Valthex proféra cette phrase en frappant du poing et en se levant. Raoul y répondit par un éclat de rire.

— Ah ! quel numéro que ce Valthex ! Un humoriste, un véritable humoriste !…

Indignée, Clara balbutiait :

— Vous mentez !… Vous mentez ! Vous n’avez pas le droit…

Valthex répéta la phrase avec plus de violence et un ton de provocation rageuse. Cependant, il parvint encore à se dominer et, reprenant sa place, il développa son accusation.

— J’avais vingt ans à cette époque-là, et je ne savais rien de la liaison d’Élisabeth Hornain. C’est dix ans plus tard que le hasard de lettres trouvées dans ma famille me révéla cette liaison, et que je me demandai pourquoi le marquis n’en avait pas soufflé mot à la justice.
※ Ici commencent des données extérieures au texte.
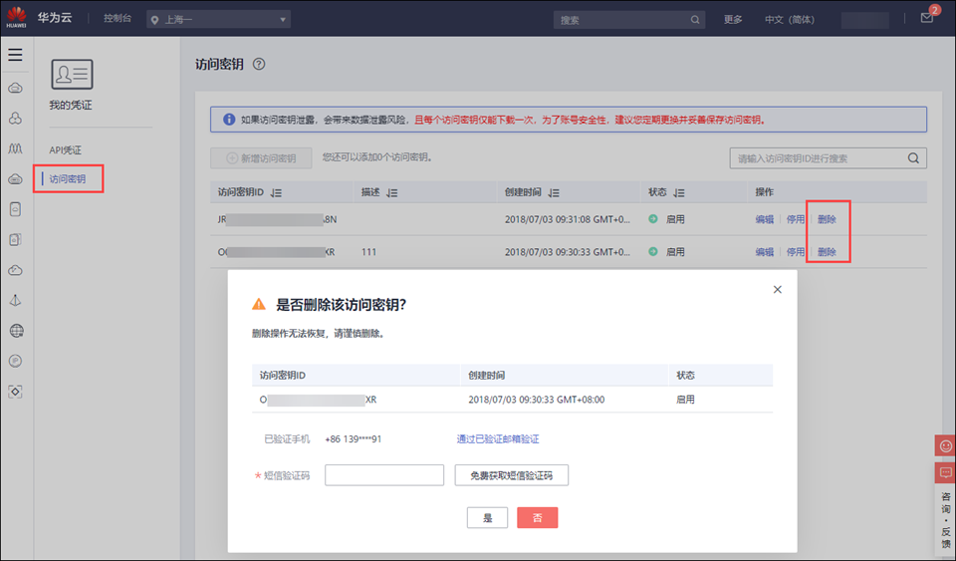Viewport: 956px width, 561px height.
Task: Open the 更多 menu in header
Action: 733,20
J’ai donc refait l’instruction à moi seul, j’ai sauté le mur du château, et qu’est-ce que j’aperçois, un matin, se promenant avec le garde et faisant une battue dans les ruines ? Jean d’Erlemont. Jean d’Erlemont, propriétaire secret du château ! Dès lors, j’ai cherché, j’ai lu les journaux de l’époque, ceux d’Auvergne et ceux de Paris. Dix fois je suis retourné à Volnic, fouinant partout, questionnant les gens du village, me glissant dans la vie du marquis, m’introduisant chez lui durant ses absences, fouillant ses tiroirs, décachetant ses lettres, et tout cela avec une idée directrice, qui n’avait pas guidé le Parquet, c’est qu’il fallait éplucher tous les faits et gestes de celui qui avait caché une vérité extrêmement grave.

— Et tu as trouvé des choses nouvelles, mon vieux ? Ce que tu es malin !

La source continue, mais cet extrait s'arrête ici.